Check your understanding =>
A. In the study excerpt, how many patients made up the final training cohort?
B. Reproduce word for word the part of the study excerpt that starts at the words "Our aim was" and ends after the words "the AI-based method.".

Document passage =>
Sibille et al. recently developed AI-based software for PET/CT images [9]. They included a mixture of lung cancer and lymphoma patients at different phases (29% during staging, 25% during treatment, and 46% after treatment), showing good performance in finding lesions. However, due to the few included newly diagnosed lymphoma patients in the test group, it is still unclear how their software performs in the detection of focal skeleton/BMU in this specific patient category.

Our aim was to develop an AI-based method for the detection of focal skeleton/BMU and quantification of diffuse BMU in patients with HL undergoing staging with FDG-PET/CT. The output of the AI-based method in a separate test set was compared to the image interpretation of ten physicians from different hospitals. Finally, the AI-based quantification of diffuse BMU was compared to manual quantification.

Patients

Training cohort

All 156 patients who had undergone a staging PET/CT between 2011 and 2016 at Sahlgrenska University Hospital with biopsy-proven HL were retrospectively included. All were newly diagnosed and un-treated patients. Two patients were excluded due to incomplete image sets, and one patient was excluded due to failed skeletal segmentation. The final group consisted of 153 patients (Table 1). These examinations were used in the development of the AI-based method.

Test cohort

All 49 patients who had undergone staging with FDG-PET/CT between 2017 and 2018 at Sahlgrenska University Hospital with biopsy-proven HL were retrospectively included. All were newly diagnosed and un-treated patients. One patient was excluded due to a falsely reported injection time, and 48 patients were evaluated as the test cohort (Table 1). These examinations were used for the testing of the AI-based method and for inter-observer classifications.

Information supplied =>
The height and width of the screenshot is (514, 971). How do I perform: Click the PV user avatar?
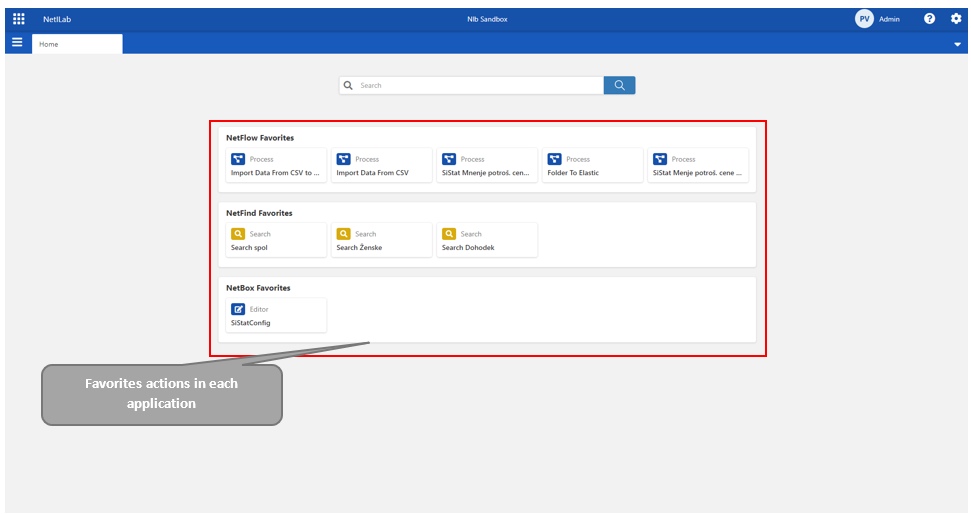point(864,18)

Exercise answers =>
A. 153 patients.

B.
Our aim was to develop an AI-based method for the detection of focal skeleton/BMU and quantification of diffuse BMU in patients with HL undergoing staging with FDG-PET/CT. The output of the AI-based method in a separate test set was compared to the image interpretation of ten physicians from different hospitals. Finally, the AI-based quantification of diffuse BMU was compared to manual quantification.

Patients

Training cohort

All 156 patients who had undergone a staging PET/CT between 2011 and 2016 at Sahlgrenska University Hospital with biopsy-proven HL were retrospectively included. All were newly diagnosed and un-treated patients. Two patients were excluded due to incomplete image sets, and one patient was excluded due to failed skeletal segmentation. The final group consisted of 153 patients (Table 1). These examinations were used in the development of the AI-based method.